Records for this exercise
_____
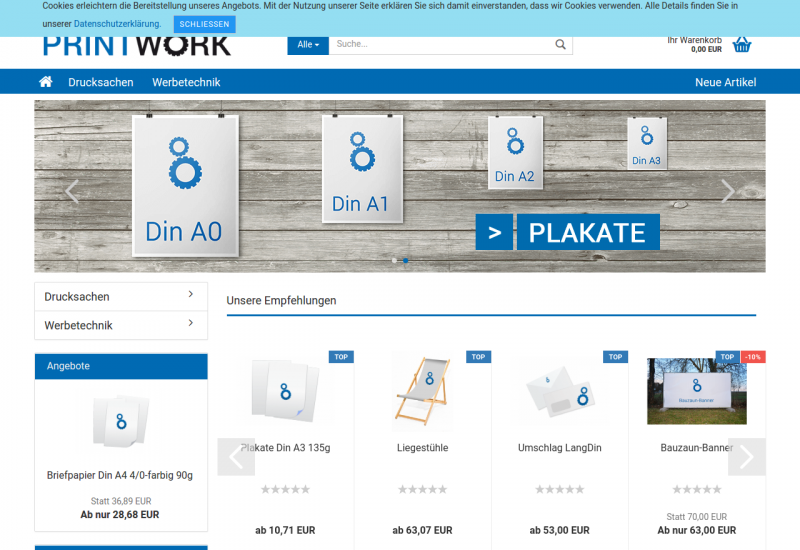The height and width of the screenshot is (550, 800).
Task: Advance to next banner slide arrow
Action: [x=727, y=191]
_____
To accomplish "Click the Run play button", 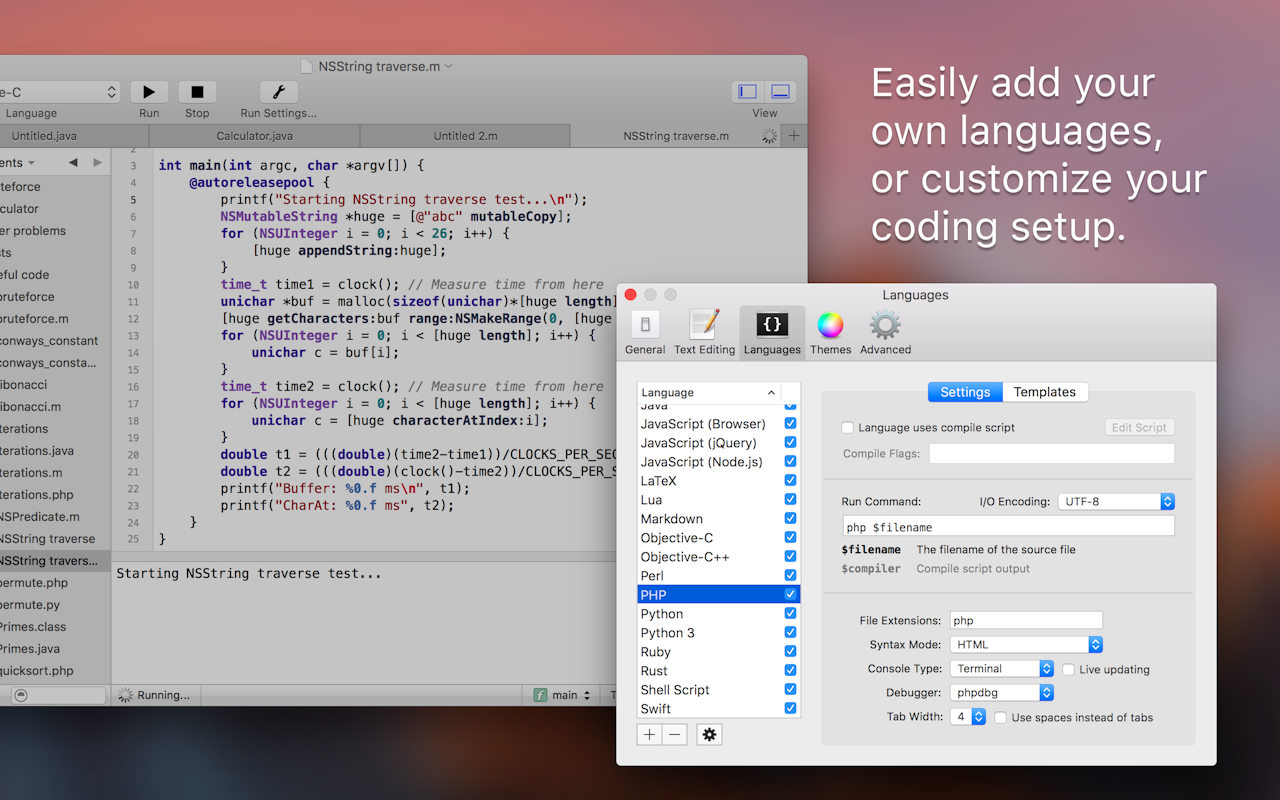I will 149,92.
_____
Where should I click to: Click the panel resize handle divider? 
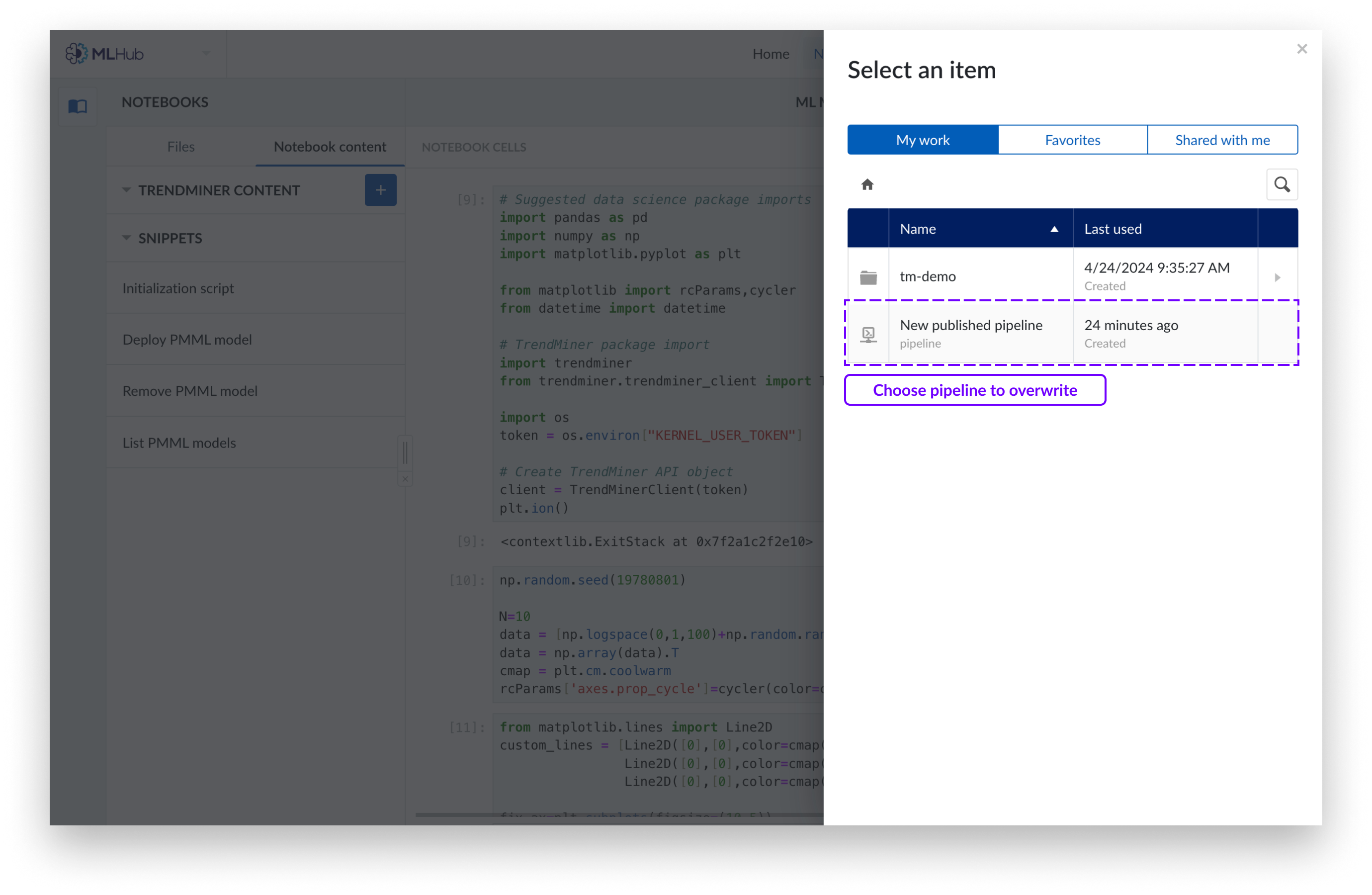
_____
What to work on
Please return everything from the row containing "The height and" down to the row containing "Action: [x=727, y=191]", with both of those rows included, and leave the pictures out.

Reply
The height and width of the screenshot is (550, 800).
Task: Advance to next banner slide arrow
Action: [x=727, y=191]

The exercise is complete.